Médecine esthétique : obligation d'information de la plaquette publicitaire
Écrit par Bertrand Hue   
Mercredi, 05 Décembre 2007 16:00

Injections des rides et complicationsAu terme de seize années de procédure judiciaire, une patiente ayant suivi un traitement d’effacement des rides a été indemnisée par la 1re chambre civile de la Cour de cassation en raison des effets secondaires liés au produit. La plaignante n'avait pas été informée par le médecin, mais aussi par le fabricant des risques encourus. Après avoir subi des injections de Dermalive, produit fabriqué et vendu par un laboratoire pharmaceutique pour effacer les rides et les imperfections cutanées, des nodules inflammatoires sont apparus sur le visage de la patiente. Un lien certain de causalité avec les interventions opérées a été reconnu. Le praticien et la société ont été condamnés in solidum à verser des dommages-intérêts à la plaignante.
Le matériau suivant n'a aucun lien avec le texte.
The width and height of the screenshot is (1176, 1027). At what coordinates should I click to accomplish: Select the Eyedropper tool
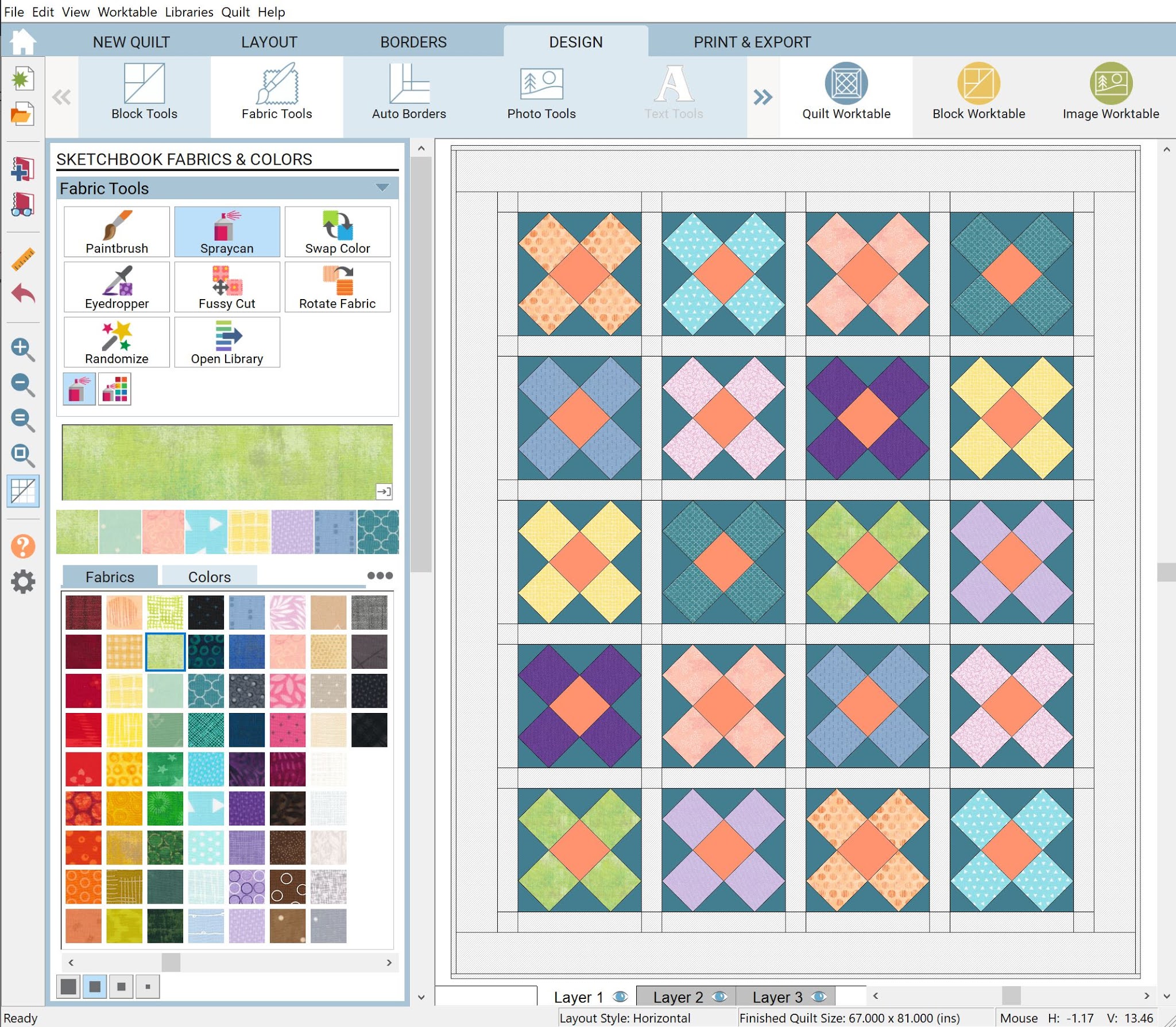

Pour condamner la société, il lui a été reproché que la plaquette publicitaire remise à la patiente ne mentionne pas le risque d’effets indésirables tels que ceux survenus. Cette brochure publicitaire se contente d’une mention expresse « un impératif : demander conseil à votre médecin ». Or ces effets indésirables sont présents dans la littérature médicale et ont une incidence sur un éventuel renoncement de la patiente aux soins. Ils auraient dû figurer sur la publicité, même s'ils ne sont pas de nature à encourager les patients à recourir à ce produit.

Pour condamner le médecin, il lui a été reproché de ne pas avoir informé la patiente des effets indésirables liés au produit alors qu’il en avait lui même connaissance, en particulier de par la notice d’utilisation fournie avec la substance à injecter. A aussi été retenu contre lui, le fait d’avoir injecté une quantité de produit excessive. En effet, le médecin a réalisé une deuxième injection, quantitativement minime, trois semaines environ après la première injection, sans respecter le délai d’au moins trois mois qui est préconisé par le fabricant.

La décision de la Cour de cassation (cassation partielle sans renvoi du 22 novembre 2007, no pourvoi 06-14174) montre que la publicité a des limites et que le rêve ne dispense pas de voir la réalité en face. Reste à espérer pour la santé publique que cette jurisprudence ne prendra pas une ride.